IU retained Tripp Umbach, a leading economic development impact analysis firm, to measure the economic, employment and government revenue impacts of operations and research of all of its campuses and affiliates, including IU Health. The results are published in the report, “Economic Engine for Indiana: An Economic Impact Analysis.”
“Indiana University East is a lead economic engine for the eastern part of the state, and we have a responsibility to the region to continue to grow educational and economic opportunities for its residents,” said Chancellor Nasser Paydar. “The contributions IU East makes to eastern Indiana in terms of economic, employment and government revenue will only continue to increase as the university continues to grow.”
IU East has experienced significant enrollment growth since 2007, with continued record-breaking enrollment figures. As a direct result, IU East is in the process of hiring 40 full-time faculty, administrators and professional staff to further enhance the campus’ mission as a comprehensive bachelor’s and master’s degree institution.

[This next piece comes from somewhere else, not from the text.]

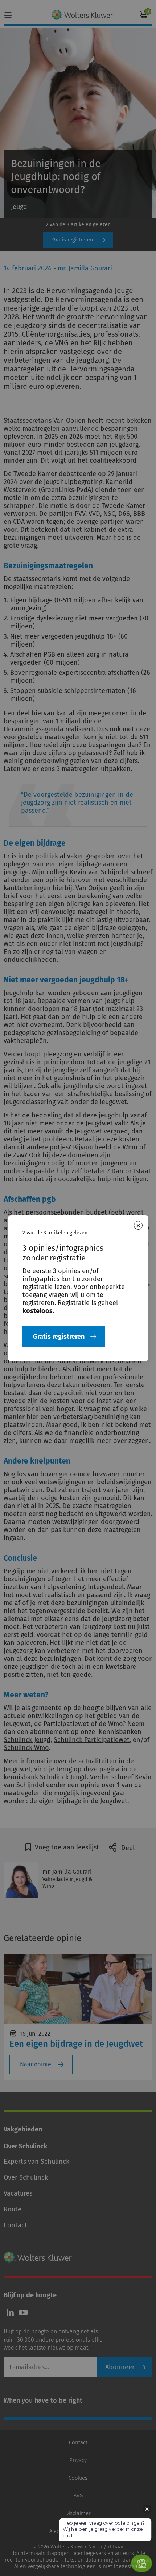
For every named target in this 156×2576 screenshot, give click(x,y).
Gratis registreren (59, 1336)
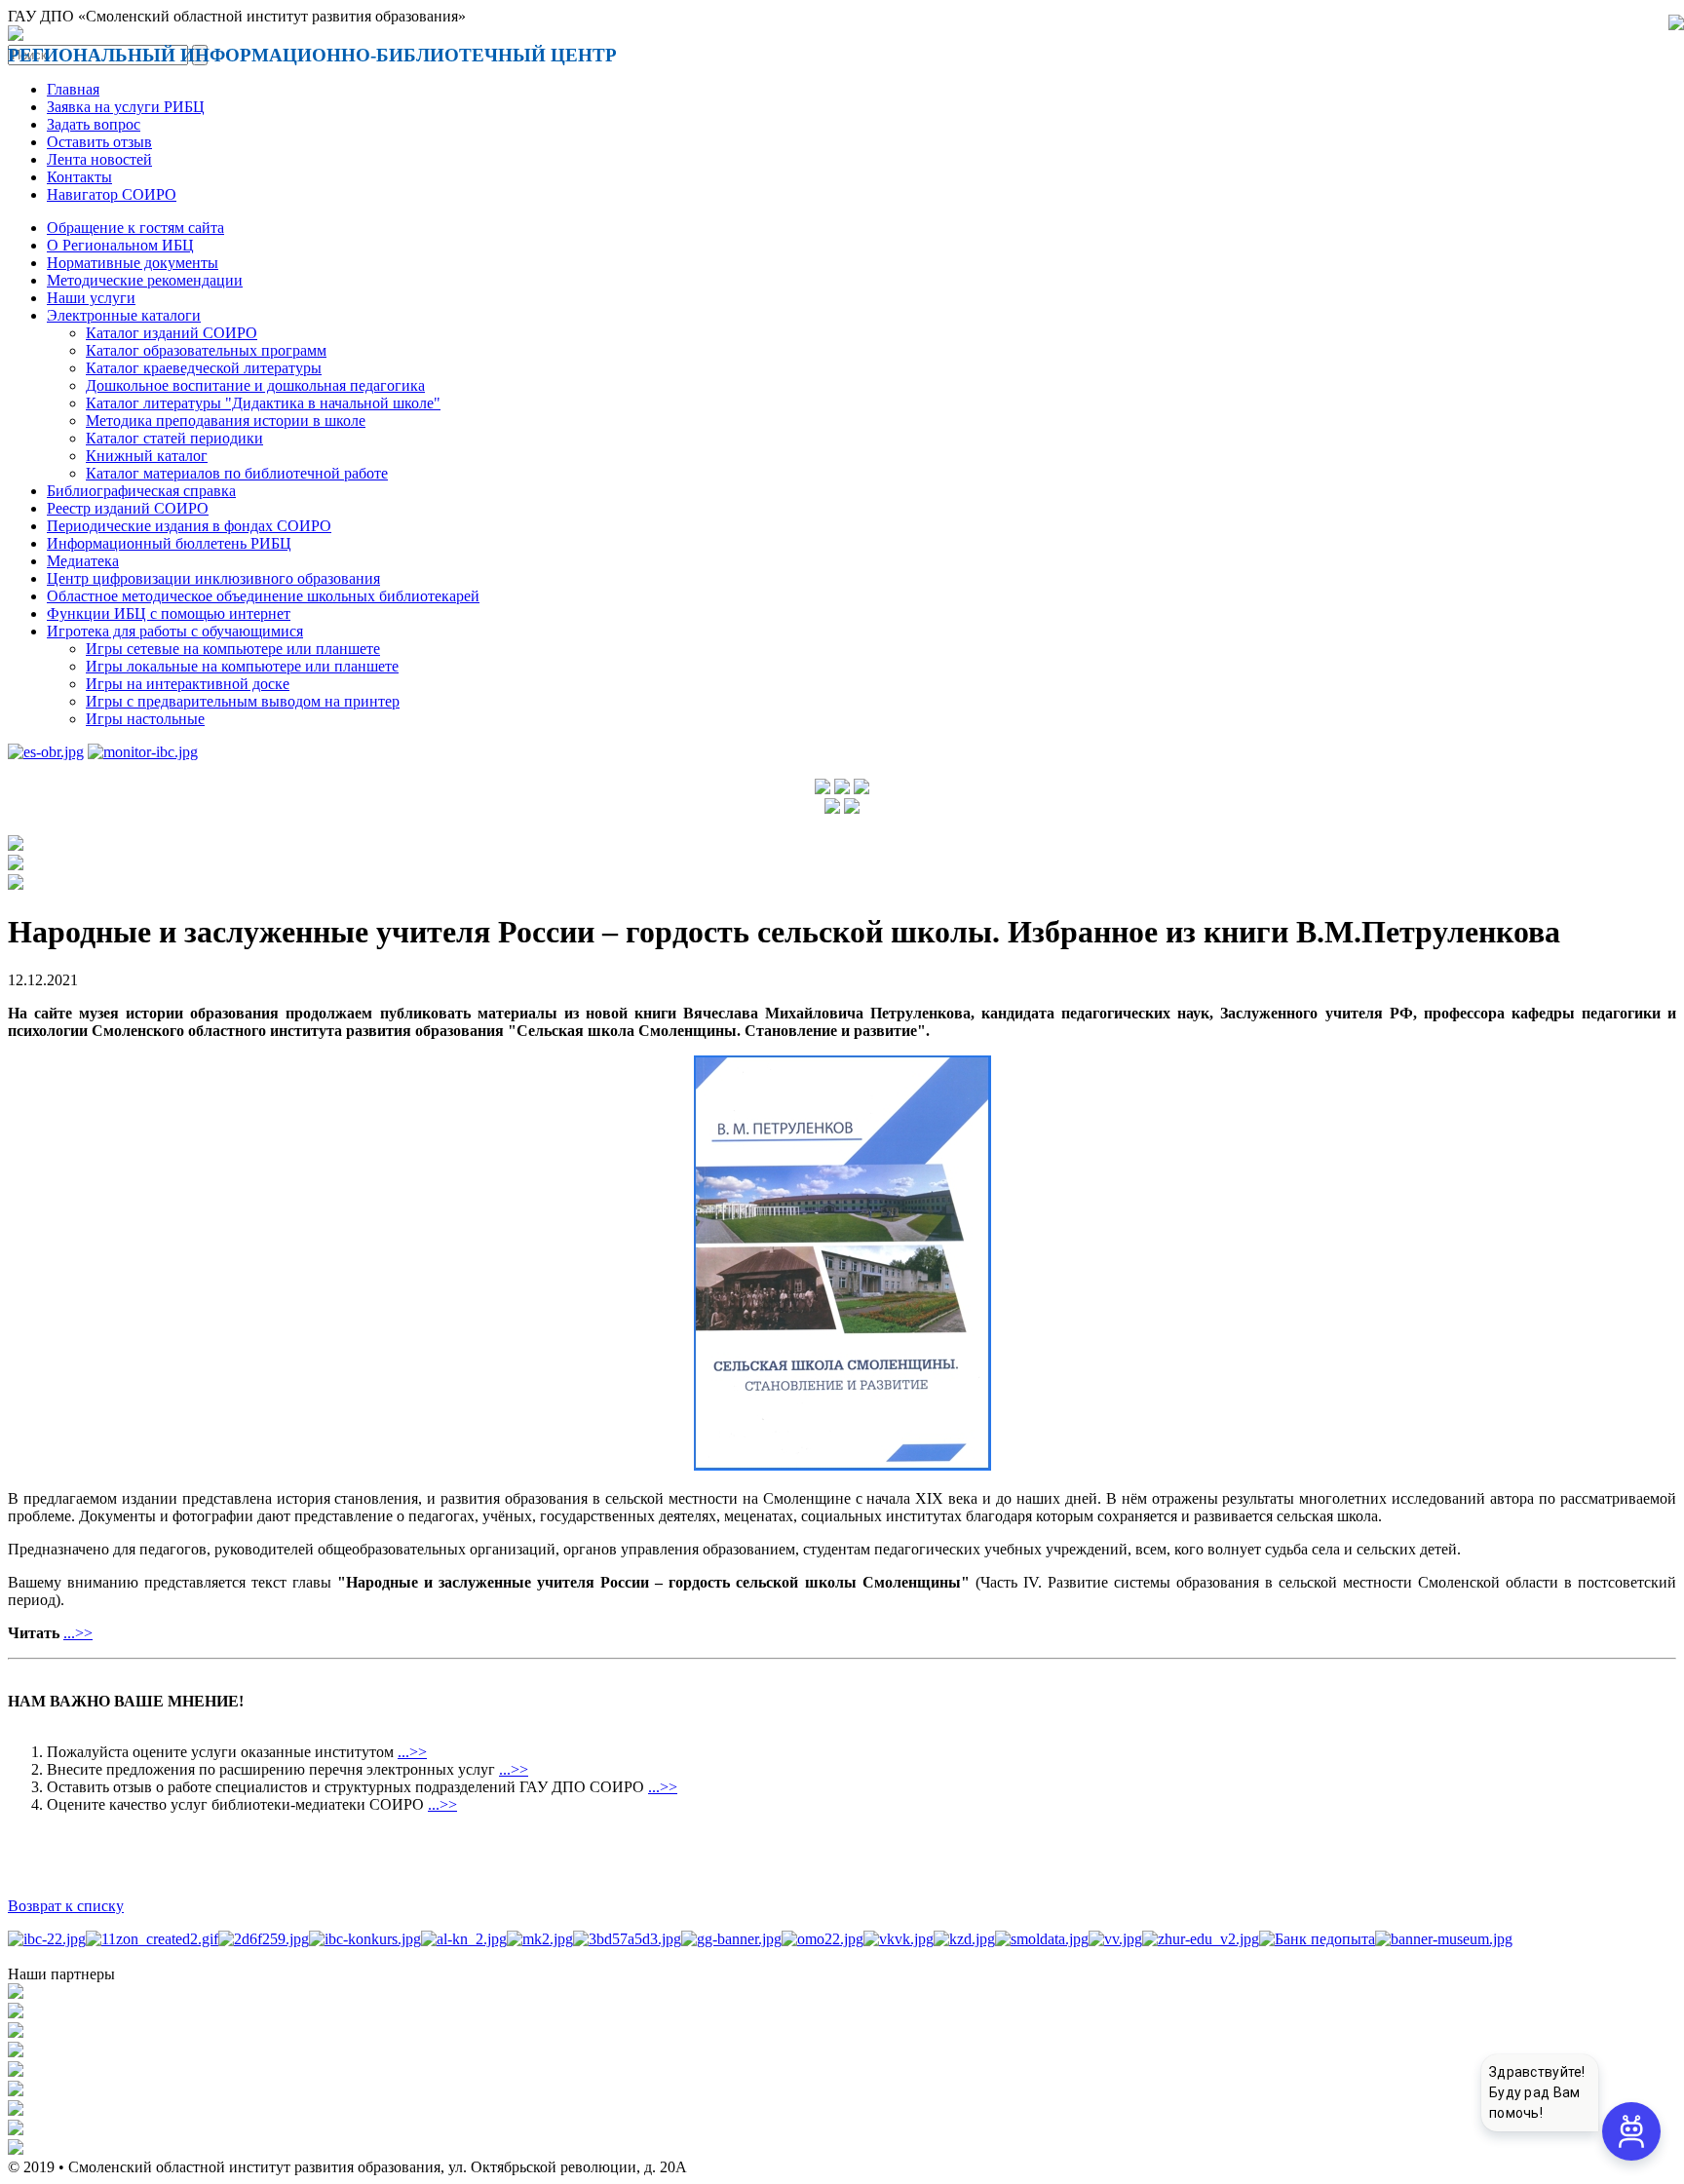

The study revealed that IU East’s employment impact included 377 direct jobs and another 325 indirect or induced jobs. As a result of IU East’s operations, a total of 702 jobs were supplied in 2011 for the state of Indiana.
Not only does IU East benefit the state economically and through employment, faculty, staff and students provide more than $3.7 million annually in charitable donations and volunteer services including:
• $820,000 donated to local charitable organizations by IU East faculty, staff and students.
• Nearly $2.9 million in value of volunteer time provided to area communities by IU East faculty, staff and students.
About the report
IU commissioned Tripp Umbach in 2011 to produce the economic impact report to provide a comprehensive independent analysis of economic activity associated with the university and IU Health. The cost of the study was $75,000.
Tripp Umbach is the national leader in providing economic impact analysis for universities, health care organizations and academic medical centers. The company has completed more than 150 economic impact studies over the past 20 years, including for a number of other Big Ten universities and IU peer universities, including The Pennsylvania State University, The Ohio State University, the University of Iowa and the University of Washington.
Tripp Umbach was asked to measure the economic, employment and government revenues generated by the university and IU Health, including indirect and induced economic activity. Tripp Umbach used data supplied by IU and IU Health, and its affiliates, and calculated the economic impact using IMPLAN modeling software created by the Minnesota IMPLAN Group.
The economic impact figures used in this report include spending on goods, services and taxes within Indiana by IU, IU Health and individuals and organizations that do business with the university and the health care system. The figures reported by Tripp Umbach represent only economic impact in the state of Indiana. Spending associated with IU and IU Health that occurred outside the state or country was not included.